### [COMPITI]
- 1) Indica se ciascuna affermazione concorda con il racconto sulla segreteria di partito, rispondendo sì o no e citando alla lettera le parole decisive. (a) Prima della proposta, la narratrice aveva già pensato di candidarsi. (b) Alle assemblee convocate dalla segreteria partecipava molta gente. (c) I membri della segreteria hanno lasciato l'incarico tutti insieme.
- 2) Elenca tutte le azioni che il racconto sulla segreteria di partito attribuisce alla segreteria nella frase che comincia con «In quei mesi la segreteria si riuniva spesso».

### [TESTO CITATO]
C’è che io mi sono sempre interrogata sulle mansioni della segreteria di un partito.
Poi è capitato che, qualche anno fa, a ridosso delle elezioni comunali, un tale con discreto peso specifico nella politica locale mi dice:
- Asco’, perché non ti candidi? –
E io, che non avevo mai preso in considerazione ‘sta cosa, gli rispondo:
- Ma sei matto? Perché dovrei? –
E lui fruga in tasca e, lì per lì, tira fuori due complimenti abbastanza generici e poco circostanziati, di quelli come un tubino nero, che si possono sfruttare in ogni occasione e me li butta addosso. Senza nemmeno prendere la mira.
E io gli dico:
- Ma guarda che tu non puoi chiedere ad un tifoso che ha sempre guardato le partite non dico dagli spalti, ma dal divano di casa sua, con una birra in mano e il rutto libero, di partecipare ad un campionato di serie C.
E allora lui decide che mi vuole in segreteria, perché mi reputa portatrice di idee.
Da quel preciso istante, agli interrogativi che rimbalzavano nella mia mente, si è aggiunto anche quello di quali idee portare in segreteria.
E poi ci sono entrata davvero in quella segreteria, ma per parecchio tempo sono rimasta zitta zitta ad osservare, ché io devo capire le cose prima di pronunciarmi.
In quei mesi la segreteria si riuniva spesso, programmava, convocava assemblee, chiudeva buste, scriveva indirizzi, leccava francobolli… anche se poi a quelle assemblee ci veniva poca pochissima gente.
Stessa cosa per le riunioni del Direttivo.
E sempre le stesse persone.
E poi parlavamo fra noi, analizzavamo problemi, delineavamo iniziative che raramente avevano una platea ad ascoltarle.
E poi convocavamo gli eletti e qualcuno veniva, qualcun altro no, ché c’aveva cose più importanti da fare e qualche altro ancora nemmeno rispondeva al telefono. Che secondo me se avessimo chiamato col numero del mittente nascosto avrebbe risposto, ma questa cosa è solo un’impressione che ho sempre tenuto per me.
E il segretario, poverino, si era anche posto il problema di essere poco autorevole.
E gli dicevo:
- Io, semmai, devo essere autorevole coi miei alunni che sono adolescenti. Ma questi già sono adulti, già! –
Poi, noi della segreteria, ci siamo rotti un po’ i coglioni di quest’andazzo e abbiamo dato le dimissioni in massa.
Quindi, in seguito ad un congresso, si è formata una nuova segreteria e un nuovo Direttivo.
E così io sono transitata da un organismo all’altro, ma quando vedevo i membri della nuova segreteria mi dicevo “poverini, troveranno le nostre stesse difficoltà!”.

### [ESTRATTO DELLA FONTE]
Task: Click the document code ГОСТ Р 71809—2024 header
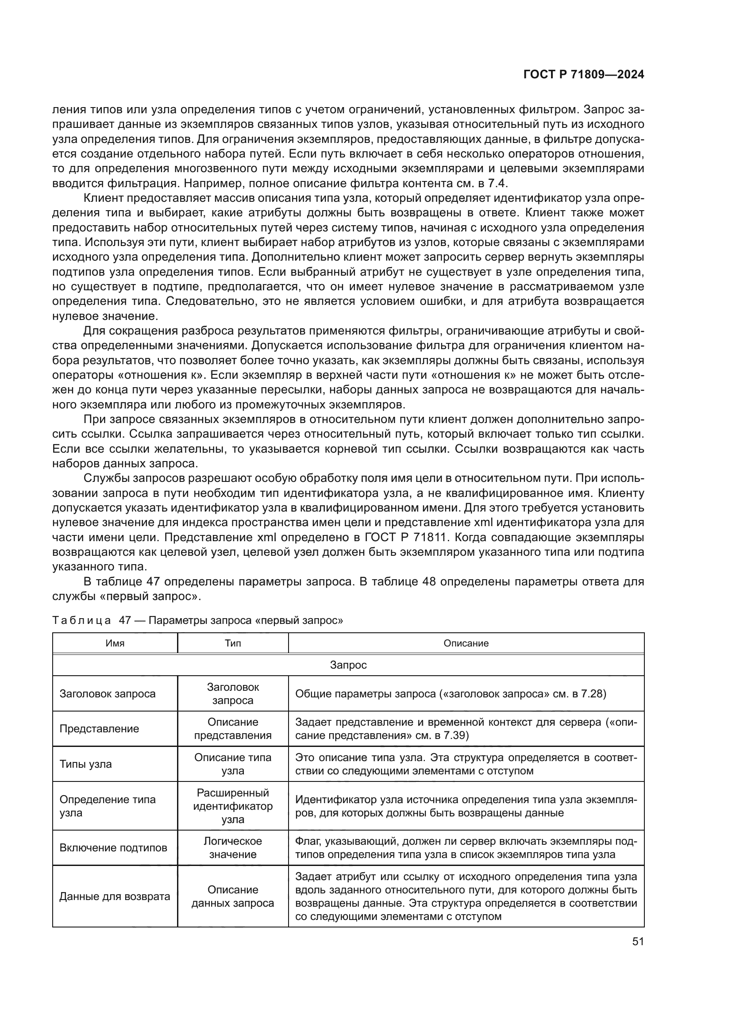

### [SOLUZIONI]
- 1)
(a) No: «che non avevo mai preso in considerazione ‘sta cosa».
(b) No: «anche se poi a quelle assemblee ci veniva poca pochissima gente».
(c) Sì: «abbiamo dato le dimissioni in massa».

- 2)
- si riuniva spesso
- programmava
- convocava assemblee
- chiudeva buste
- scriveva indirizzi
- leccava francobolli